Lab Data Automation System (LDAS) is built on a modern, multi-grained microservices architecture that prioritizes security, scalability, and operational efficiency. Developed to address the practical demands of contemporary laboratory environments, LDAS incorporates proven technologies and established protocols to ensure a reliable, adaptable, and high-performing system. The following sections outline the key components and design strategies that enable these capabilities.

Secure Service Communication

LDAS enforces a layered security model across its architecture:

External Gateway: This gateway acts like a secure front door, ensuring that only authorized traffic gets through. By having a single-entry point, it helps reduce potential risks and ensures that strict security rules are consistently applied. Additionally, it leverages Transport Layer Security (TLS) to encrypt data in transit, protecting sensitive information from interception or tampering as it moves between clients and services.
OAuth 2.0 Authorization: LDAS uses OAuth 2.0 for secure, delegated access. Authorization tokens validate identity and permissions between APIs and services, ensuring secure interactions without exposing sensitive credentials.
Internal Gateway with mTLS: Communication between internal services is managed using gRPC, a high-performance protocol. This ensures efficient data exchange between services within the system. By using gRPC, the architecture supports scalable and reliable service-to-service communication, helping protect sensitive data and maintain system integrity.

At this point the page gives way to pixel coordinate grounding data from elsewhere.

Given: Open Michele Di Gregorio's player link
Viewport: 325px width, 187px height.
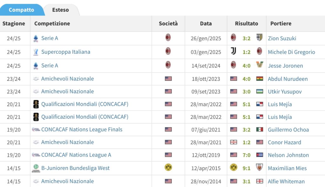Looking at the screenshot, I should [291, 52].
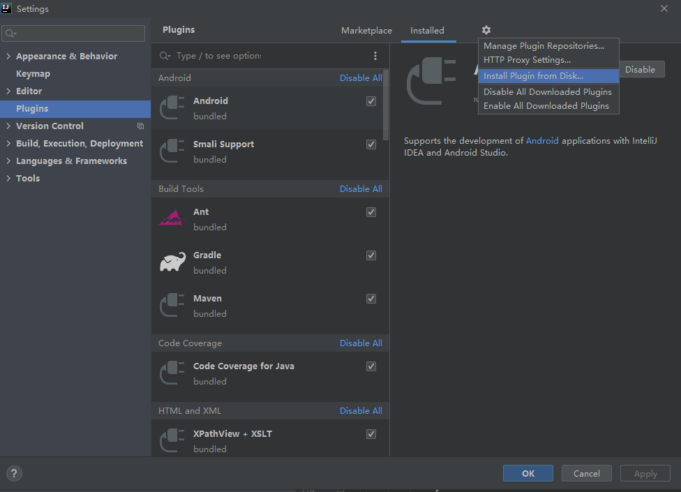681x492 pixels.
Task: Switch to the Marketplace tab
Action: click(366, 31)
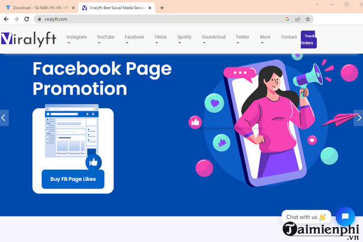Click the Viralyft logo
Image resolution: width=363 pixels, height=242 pixels.
pos(29,39)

Multi-Grained Microservices Ecosystem

Microservices Architecture. LDAS is built using a modular approach, where each part of the system—called a microservice—handles a specific business function and can be deployed independently. This design offers two key advantages:

Horizontal Scalability: Because each service operates on its own, the system can respond to increased demand by scaling only the parts that need it—making resource use more efficient.
Clear Separation of Concerns: Each service communicates through well-defined gRPC endpoints, which helps keep the system organized and easier to maintain. This separation ensures that changes in one part don’t disrupt others, improving reliability and flexibility over time.

Technology Stack

LDAS leverages a combination of modern technologies to support speed, automation, and real-time processing. Each component was selected based on its suitability for specific system requirements:

Quarkus

A lightweight Java framework that allows applications to start quickly and use fewer resources. This is especially useful in cloud environments where performance and cost-efficiency matter.

Camunda

A workflow engine that helps us model and automate lab processes. It makes complex operations easier to visualize, manage, and adapt over time, reducing manual steps and improving consistency.

Apache NiFi

A tool for managing how data moves between systems. It allows us to automate data flows without writing custom code, making integrations faster and more reliable.

Apache Kafka

A messaging system that enables real-time communication between different parts of the platform. It ensures that events like test results or status updates are processed instantly and reliably.

Angular

A front-end framework used to build the user interface. It helps us deliver a responsive and user-friendly experience for lab staff and other users.

Data Storage Strategy

LDAS uses a diverse set of storage solutions each selected to suit the nature of the data and how it's used within the system.

MongoDB & PostgreSQL

These databases handle configuration settings and transactional records. MongoDB is well-suited for flexible, document-based data, while PostgreSQL offers strong consistency and relational structure. Together, they provide a reliable foundation for storing and retrieving core system data efficiently.

Elasticsearch

Used for indexing logs and enabling fast search across large datasets. This enables fast, scalable search and log indexing for operational insights for end users.

AWS S3-Compatible Object Storage

This storage is designed for durability and scalability, making it ideal for long-term retention and compliance with data governance standards.

Architectural Considerations

Security by Design: Adheres to OWASP standards and implements AES-GCM encryption, token-based access, and secure communication protocols.
Scalability & Flexibility: Microservices architecture allows dynamic scaling and modular enhancements.
Operational Efficiency: Automation and real-time messaging features help reduce manual effort and improves system responsiveness.
Resilience & Maintainability: Independent services and robust error handling ensure that each part of the system works independently, so issues in one area don’t affect the rest.